Claire Gagnier (March 28, 1924 – December 25, 2022) was a Canadian soprano singer from Quebec.

==Life and career==
Gagnier was born in Montreal on March 28, 1924, and took voice lessons from Roger Filiatrault. In 1944, she won first prize on the Canadian Broadcasting Corporation (CBC) program Singing Stars of Tomorrow. Assisted by a grant from the provincial government, she attended the Juilliard School in New York City. In May 1945, she appeared in The Marriage of Figaro with members of the Metropolitan Opera. Gagnier appeared in many concerts in Canada and the United States. She performed in CBC radio and television opera broadcasts, including La bohème, Così fan tutte and Madama Butterfly.
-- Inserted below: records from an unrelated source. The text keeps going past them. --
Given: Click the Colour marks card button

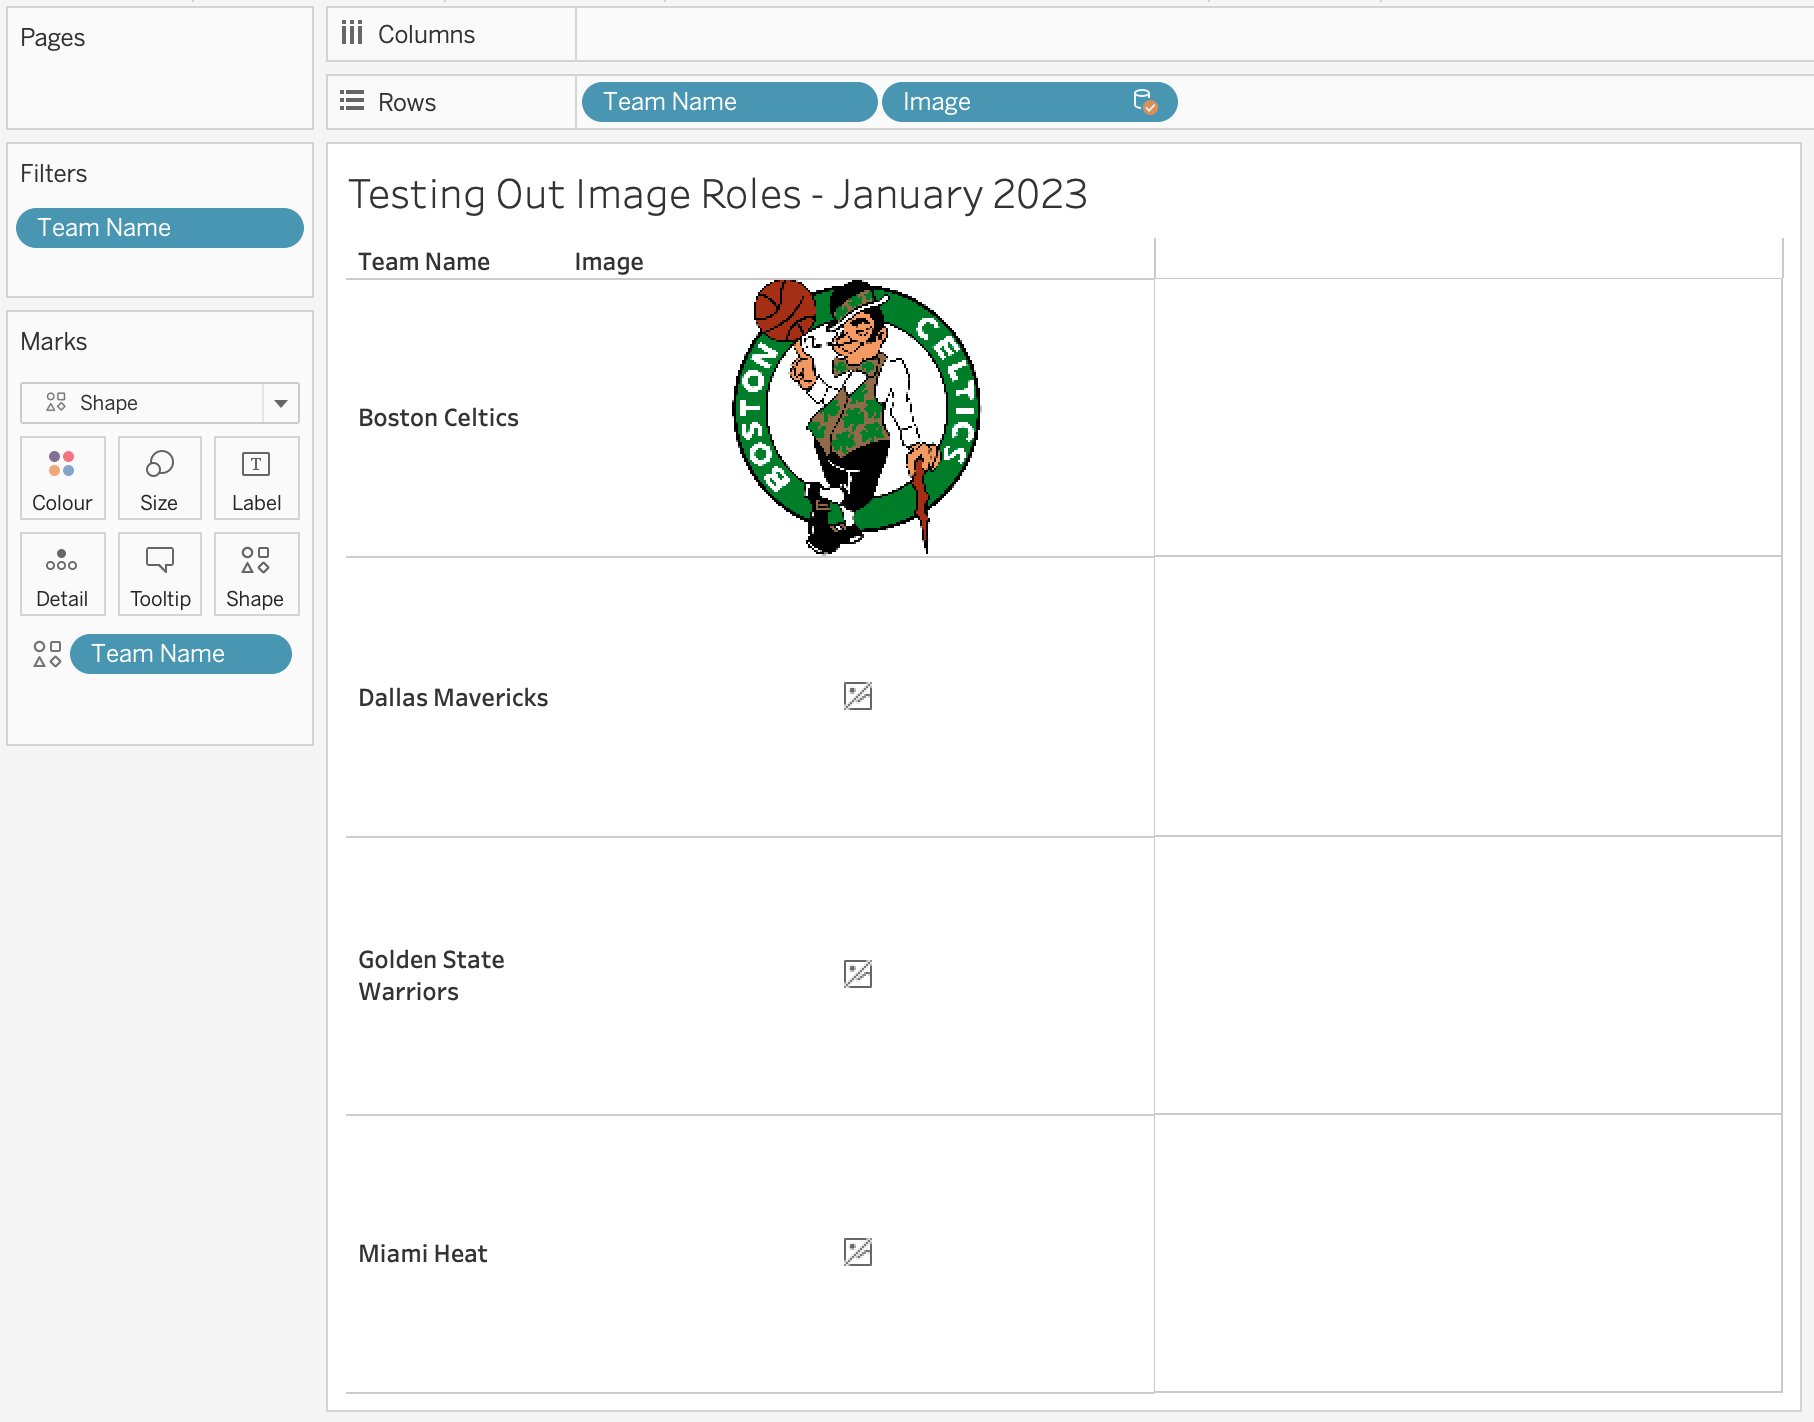Looking at the screenshot, I should (x=62, y=478).
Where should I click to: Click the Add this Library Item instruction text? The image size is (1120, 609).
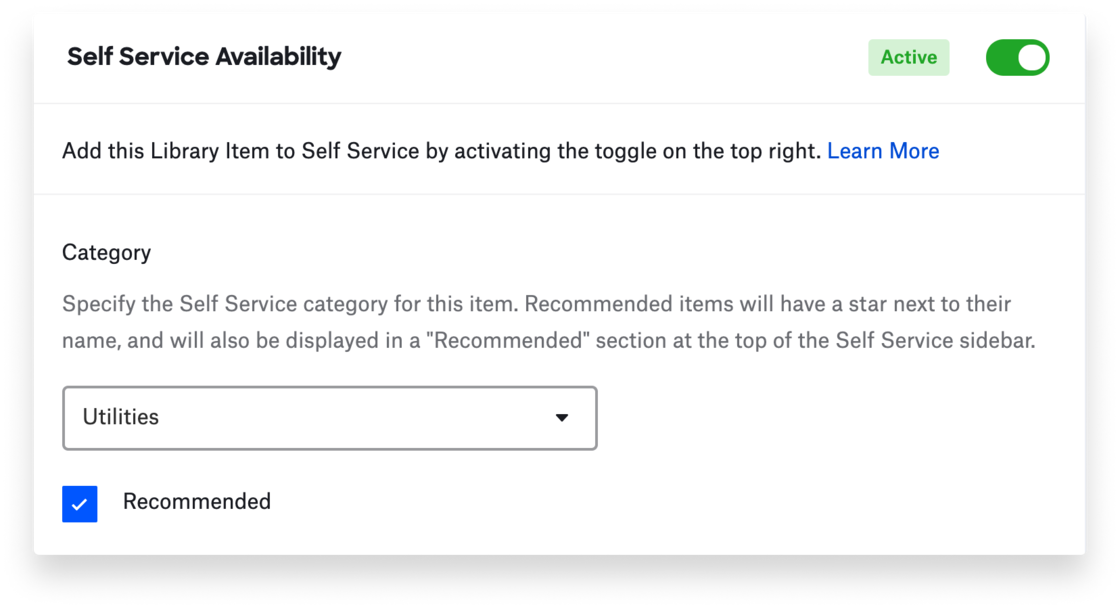(440, 150)
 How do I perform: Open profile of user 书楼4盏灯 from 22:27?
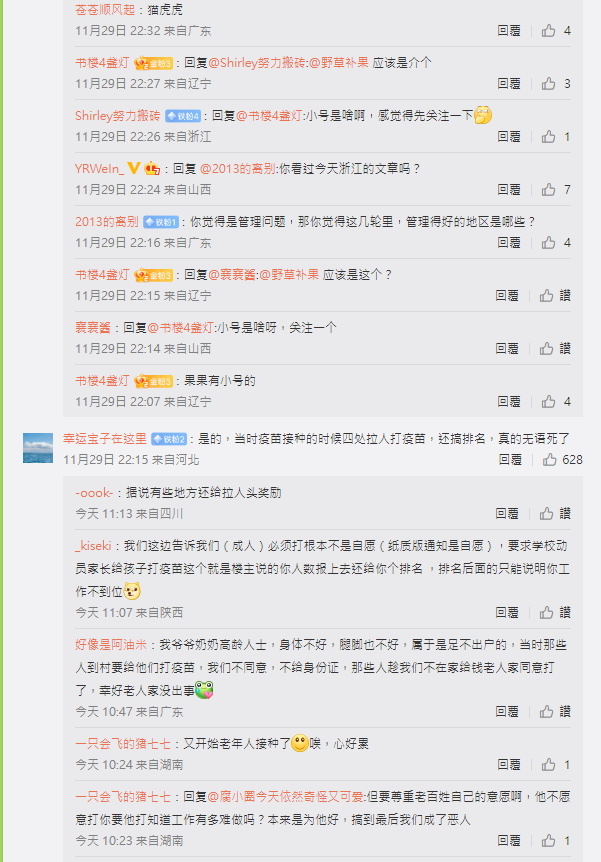102,63
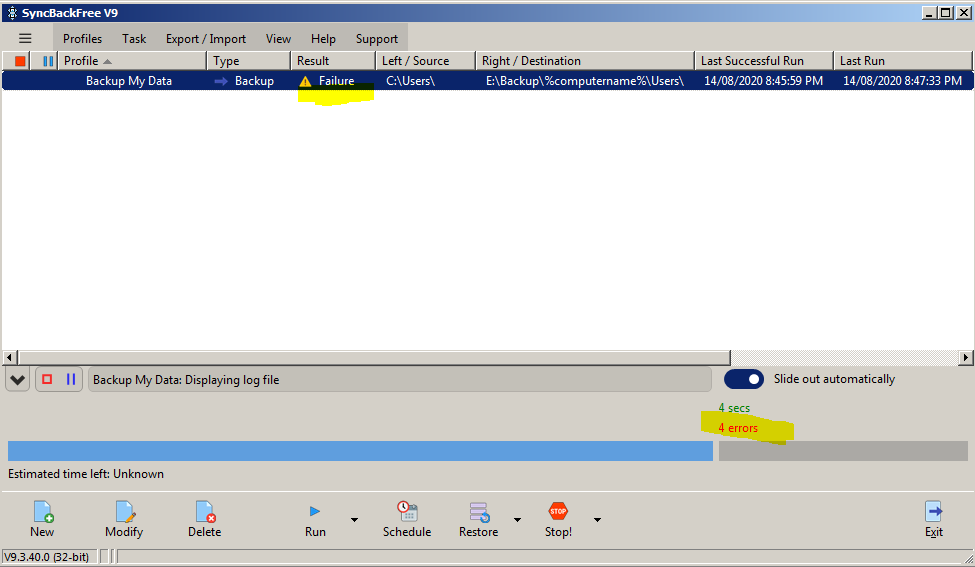Click the Exit icon
The width and height of the screenshot is (975, 567).
click(x=933, y=512)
She appeared regularly on the CBC radio program "Serenade For Strings" and the CBC television shows "À la claire fontaine" and "The Jackie Rae Show".

In 1972, she received the Calixa-Lavallée Award from the Montreal Saint-Jean-Baptiste Society. Gagnier was named to the Order of Canada in 1990. In 1996, she was inducted into the Canadian Opera Hall of Fame.

Her sister Ève was a well-known Quebec actress. Claire Gagnier died on December 25, 2022, at the age of 98.